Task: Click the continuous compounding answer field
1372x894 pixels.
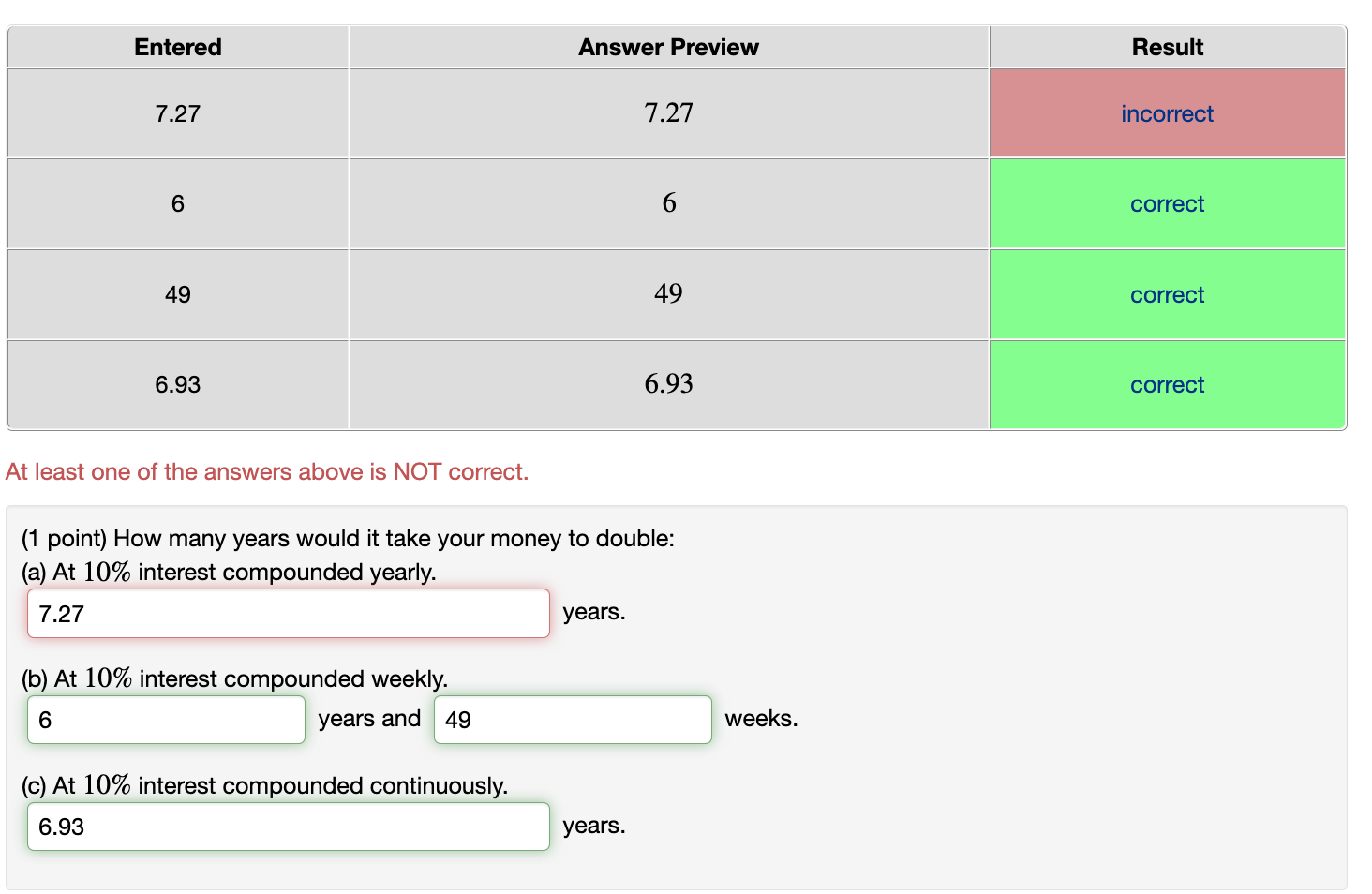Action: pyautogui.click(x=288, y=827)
---
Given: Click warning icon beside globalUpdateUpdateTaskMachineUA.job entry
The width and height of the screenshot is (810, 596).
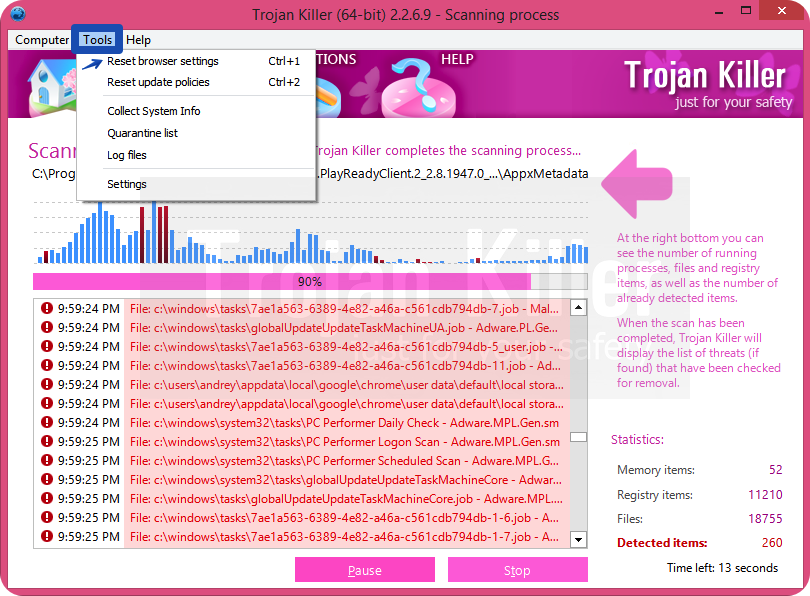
...
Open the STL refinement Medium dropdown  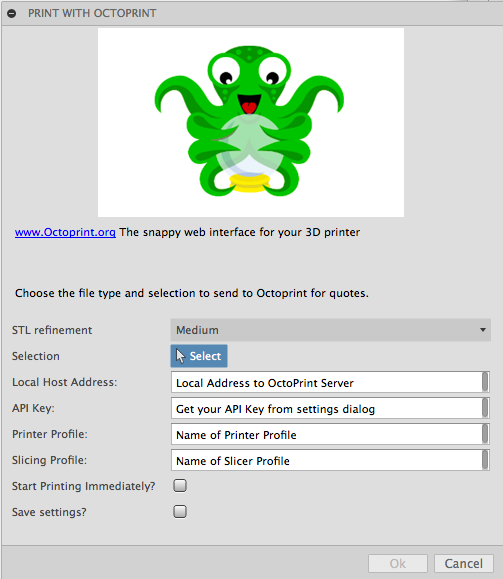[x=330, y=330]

-- Task directions --
An exact copy of the lines above, from the one containing "Given: Click warning" through the one containing "The width and", is the whole of the answer.

-- Solution --
Given: Click warning icon beside globalUpdateUpdateTaskMachineUA.job entry
The width and height of the screenshot is (810, 596).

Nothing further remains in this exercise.